*Prompt*. In the records below, can you reproduce word for word every line from the line with "Open the Meta logo home icon" to the line with "coord(65,340)", both of those lines included, and nothing else?

— START —

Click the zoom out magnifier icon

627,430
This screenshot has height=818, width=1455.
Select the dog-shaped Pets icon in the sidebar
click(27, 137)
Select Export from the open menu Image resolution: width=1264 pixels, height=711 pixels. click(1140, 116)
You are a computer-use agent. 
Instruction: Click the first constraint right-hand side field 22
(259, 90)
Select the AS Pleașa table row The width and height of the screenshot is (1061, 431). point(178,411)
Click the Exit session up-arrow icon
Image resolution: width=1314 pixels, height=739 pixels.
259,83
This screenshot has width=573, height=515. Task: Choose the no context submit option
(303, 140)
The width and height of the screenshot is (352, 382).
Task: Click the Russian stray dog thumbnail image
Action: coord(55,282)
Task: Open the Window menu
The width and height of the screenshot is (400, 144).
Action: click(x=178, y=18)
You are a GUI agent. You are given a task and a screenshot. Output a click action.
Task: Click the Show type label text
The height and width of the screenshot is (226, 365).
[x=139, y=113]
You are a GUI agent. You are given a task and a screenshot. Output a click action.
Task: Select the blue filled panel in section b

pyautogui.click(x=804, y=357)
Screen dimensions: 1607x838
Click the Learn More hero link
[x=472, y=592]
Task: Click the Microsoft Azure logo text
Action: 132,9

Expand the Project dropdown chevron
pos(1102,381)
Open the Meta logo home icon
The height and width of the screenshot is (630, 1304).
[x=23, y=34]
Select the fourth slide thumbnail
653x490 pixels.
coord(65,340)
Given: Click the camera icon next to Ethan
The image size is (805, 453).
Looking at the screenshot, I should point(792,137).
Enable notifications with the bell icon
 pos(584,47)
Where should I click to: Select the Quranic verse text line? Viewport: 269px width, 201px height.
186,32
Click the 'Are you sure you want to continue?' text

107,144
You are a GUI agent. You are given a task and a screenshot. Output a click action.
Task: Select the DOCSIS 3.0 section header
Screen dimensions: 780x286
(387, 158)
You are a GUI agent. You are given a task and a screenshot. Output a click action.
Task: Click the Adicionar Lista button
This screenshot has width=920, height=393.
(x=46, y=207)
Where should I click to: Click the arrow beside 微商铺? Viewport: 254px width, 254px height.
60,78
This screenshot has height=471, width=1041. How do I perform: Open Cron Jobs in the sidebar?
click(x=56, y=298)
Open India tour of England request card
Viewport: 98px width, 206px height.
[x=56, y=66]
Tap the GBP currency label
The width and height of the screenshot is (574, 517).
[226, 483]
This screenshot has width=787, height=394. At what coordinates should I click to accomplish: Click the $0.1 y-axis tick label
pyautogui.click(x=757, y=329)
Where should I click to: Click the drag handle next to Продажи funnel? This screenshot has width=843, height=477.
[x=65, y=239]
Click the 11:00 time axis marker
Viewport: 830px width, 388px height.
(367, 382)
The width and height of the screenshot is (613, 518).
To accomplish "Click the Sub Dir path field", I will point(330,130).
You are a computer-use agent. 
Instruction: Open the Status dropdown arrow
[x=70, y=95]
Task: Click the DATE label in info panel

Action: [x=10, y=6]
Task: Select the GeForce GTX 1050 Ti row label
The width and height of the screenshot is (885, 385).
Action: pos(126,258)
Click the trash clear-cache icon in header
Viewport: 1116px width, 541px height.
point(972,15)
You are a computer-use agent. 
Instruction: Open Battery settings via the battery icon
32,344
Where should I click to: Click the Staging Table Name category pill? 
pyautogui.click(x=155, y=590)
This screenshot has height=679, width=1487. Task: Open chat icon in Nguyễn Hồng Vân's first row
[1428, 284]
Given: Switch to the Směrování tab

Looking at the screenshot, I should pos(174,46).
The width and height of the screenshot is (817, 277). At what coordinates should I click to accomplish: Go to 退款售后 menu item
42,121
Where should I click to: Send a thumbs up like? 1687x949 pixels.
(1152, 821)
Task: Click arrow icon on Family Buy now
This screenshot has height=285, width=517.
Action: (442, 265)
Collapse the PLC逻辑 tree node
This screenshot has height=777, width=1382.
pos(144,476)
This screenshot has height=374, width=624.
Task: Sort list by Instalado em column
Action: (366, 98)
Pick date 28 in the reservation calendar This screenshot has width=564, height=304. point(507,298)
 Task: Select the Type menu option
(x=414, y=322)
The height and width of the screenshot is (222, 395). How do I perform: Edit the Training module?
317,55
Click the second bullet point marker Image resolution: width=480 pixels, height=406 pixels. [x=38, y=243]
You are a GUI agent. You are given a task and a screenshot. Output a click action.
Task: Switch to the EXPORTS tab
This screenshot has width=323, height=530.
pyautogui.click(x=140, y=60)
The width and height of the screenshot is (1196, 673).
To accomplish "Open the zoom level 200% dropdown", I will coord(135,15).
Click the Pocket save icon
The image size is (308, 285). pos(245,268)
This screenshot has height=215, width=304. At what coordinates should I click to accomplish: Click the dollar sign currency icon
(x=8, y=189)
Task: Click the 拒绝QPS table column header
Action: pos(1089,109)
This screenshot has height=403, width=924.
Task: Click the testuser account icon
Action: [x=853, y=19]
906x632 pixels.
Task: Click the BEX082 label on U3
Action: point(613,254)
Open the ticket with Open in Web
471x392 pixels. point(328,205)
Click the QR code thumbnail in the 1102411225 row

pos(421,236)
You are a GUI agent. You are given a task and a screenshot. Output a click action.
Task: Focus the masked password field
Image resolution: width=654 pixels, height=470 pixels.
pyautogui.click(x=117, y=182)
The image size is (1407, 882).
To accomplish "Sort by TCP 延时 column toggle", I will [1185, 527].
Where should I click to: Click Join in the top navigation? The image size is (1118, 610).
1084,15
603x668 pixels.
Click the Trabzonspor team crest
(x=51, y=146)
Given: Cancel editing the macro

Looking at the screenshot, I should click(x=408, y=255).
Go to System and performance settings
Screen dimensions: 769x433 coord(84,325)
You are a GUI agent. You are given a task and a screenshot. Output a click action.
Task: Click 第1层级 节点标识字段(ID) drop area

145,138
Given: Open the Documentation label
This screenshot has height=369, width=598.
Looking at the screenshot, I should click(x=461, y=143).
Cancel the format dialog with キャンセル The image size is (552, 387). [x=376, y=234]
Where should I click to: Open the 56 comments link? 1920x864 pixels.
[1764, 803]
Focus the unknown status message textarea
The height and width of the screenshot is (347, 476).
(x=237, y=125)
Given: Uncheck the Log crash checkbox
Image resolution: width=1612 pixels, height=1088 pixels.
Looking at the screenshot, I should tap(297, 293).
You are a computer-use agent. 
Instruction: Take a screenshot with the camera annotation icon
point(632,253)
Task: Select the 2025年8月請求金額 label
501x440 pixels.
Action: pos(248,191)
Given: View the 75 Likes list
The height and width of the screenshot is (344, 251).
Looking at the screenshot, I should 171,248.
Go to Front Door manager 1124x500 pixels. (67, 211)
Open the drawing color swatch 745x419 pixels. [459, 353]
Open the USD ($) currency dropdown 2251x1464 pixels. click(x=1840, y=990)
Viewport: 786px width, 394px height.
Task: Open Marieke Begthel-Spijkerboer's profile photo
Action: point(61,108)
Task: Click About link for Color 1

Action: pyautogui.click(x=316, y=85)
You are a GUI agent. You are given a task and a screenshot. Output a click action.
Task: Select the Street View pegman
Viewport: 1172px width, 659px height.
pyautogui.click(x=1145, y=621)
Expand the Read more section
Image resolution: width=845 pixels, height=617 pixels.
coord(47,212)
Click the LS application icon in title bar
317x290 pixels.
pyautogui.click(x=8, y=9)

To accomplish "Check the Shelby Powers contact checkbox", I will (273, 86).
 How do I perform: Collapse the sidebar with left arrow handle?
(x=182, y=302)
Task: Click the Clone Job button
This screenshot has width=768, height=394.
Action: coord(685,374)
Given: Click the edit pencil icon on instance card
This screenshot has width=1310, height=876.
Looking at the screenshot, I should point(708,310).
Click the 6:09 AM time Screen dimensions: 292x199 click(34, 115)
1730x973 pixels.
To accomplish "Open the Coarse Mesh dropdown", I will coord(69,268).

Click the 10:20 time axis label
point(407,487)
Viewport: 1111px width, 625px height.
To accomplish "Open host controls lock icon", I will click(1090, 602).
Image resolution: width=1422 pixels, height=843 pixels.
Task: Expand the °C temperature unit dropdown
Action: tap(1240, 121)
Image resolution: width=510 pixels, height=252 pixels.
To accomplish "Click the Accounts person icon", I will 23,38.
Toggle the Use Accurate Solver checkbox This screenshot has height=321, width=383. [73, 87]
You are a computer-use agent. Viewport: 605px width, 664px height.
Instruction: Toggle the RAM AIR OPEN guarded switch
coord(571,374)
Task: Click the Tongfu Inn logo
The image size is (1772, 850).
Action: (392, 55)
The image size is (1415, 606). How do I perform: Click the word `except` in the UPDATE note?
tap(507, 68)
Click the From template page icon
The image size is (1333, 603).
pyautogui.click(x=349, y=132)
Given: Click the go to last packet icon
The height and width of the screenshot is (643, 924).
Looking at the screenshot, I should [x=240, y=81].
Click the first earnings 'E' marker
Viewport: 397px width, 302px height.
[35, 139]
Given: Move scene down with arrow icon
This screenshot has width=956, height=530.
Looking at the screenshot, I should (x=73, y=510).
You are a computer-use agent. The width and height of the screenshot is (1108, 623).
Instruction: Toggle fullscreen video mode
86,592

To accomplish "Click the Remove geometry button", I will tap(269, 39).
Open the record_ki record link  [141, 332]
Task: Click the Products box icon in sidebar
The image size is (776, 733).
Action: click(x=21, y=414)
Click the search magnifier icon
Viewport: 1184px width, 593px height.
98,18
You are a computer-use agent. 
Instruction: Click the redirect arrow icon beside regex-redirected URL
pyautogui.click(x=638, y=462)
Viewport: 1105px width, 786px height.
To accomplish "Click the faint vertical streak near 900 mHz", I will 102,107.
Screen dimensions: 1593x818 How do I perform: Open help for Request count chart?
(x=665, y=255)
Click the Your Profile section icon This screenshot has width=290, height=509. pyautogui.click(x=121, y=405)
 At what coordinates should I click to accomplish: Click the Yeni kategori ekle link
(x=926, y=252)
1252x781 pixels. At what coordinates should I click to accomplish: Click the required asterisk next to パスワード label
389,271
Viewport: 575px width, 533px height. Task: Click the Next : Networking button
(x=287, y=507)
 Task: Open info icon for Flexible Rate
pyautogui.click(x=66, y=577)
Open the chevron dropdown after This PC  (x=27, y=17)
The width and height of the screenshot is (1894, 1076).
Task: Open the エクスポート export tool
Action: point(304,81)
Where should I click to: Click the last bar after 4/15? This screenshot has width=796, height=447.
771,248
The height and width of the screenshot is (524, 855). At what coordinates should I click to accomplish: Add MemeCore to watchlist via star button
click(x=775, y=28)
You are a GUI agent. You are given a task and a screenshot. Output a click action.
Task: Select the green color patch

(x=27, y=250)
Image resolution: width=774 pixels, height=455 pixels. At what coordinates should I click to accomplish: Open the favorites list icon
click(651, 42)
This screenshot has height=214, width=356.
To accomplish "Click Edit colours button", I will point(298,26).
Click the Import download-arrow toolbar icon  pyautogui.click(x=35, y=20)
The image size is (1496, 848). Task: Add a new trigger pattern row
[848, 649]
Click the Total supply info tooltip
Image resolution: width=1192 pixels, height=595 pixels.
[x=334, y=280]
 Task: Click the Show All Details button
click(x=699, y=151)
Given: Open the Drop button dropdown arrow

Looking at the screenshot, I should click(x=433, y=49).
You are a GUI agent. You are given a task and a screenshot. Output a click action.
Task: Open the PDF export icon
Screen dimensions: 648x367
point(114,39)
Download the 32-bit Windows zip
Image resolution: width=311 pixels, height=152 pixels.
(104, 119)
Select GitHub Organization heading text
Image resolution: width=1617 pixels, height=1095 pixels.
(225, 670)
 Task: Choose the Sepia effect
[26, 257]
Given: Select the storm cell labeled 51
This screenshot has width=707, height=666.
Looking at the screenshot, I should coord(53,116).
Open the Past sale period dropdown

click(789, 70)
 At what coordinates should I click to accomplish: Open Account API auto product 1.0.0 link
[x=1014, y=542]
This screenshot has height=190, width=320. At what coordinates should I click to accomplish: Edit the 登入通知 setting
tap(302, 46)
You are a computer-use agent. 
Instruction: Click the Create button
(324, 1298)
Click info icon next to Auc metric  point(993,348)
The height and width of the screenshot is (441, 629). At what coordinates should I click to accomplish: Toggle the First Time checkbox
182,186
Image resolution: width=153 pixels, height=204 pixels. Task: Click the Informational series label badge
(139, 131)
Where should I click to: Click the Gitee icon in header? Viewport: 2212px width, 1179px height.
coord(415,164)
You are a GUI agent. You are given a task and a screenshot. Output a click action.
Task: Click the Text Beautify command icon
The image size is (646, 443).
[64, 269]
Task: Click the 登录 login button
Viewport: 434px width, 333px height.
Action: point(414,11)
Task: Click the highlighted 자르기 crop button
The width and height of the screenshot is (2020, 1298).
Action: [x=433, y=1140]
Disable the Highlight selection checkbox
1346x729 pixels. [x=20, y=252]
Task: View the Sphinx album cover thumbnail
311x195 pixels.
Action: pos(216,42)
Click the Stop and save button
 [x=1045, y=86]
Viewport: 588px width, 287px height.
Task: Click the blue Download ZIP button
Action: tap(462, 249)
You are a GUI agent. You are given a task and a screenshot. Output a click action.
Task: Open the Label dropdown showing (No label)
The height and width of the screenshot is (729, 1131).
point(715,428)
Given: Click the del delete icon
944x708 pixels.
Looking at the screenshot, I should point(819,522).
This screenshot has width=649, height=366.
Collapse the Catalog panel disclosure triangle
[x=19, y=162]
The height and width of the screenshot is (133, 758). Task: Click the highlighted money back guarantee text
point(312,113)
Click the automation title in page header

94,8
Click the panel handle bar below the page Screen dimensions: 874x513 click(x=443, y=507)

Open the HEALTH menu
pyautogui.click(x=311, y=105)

— END —

*Expected answer*.
Open the Meta logo home icon
The height and width of the screenshot is (630, 1304).
[x=23, y=34]
Select the fourth slide thumbnail
653x490 pixels.
coord(65,340)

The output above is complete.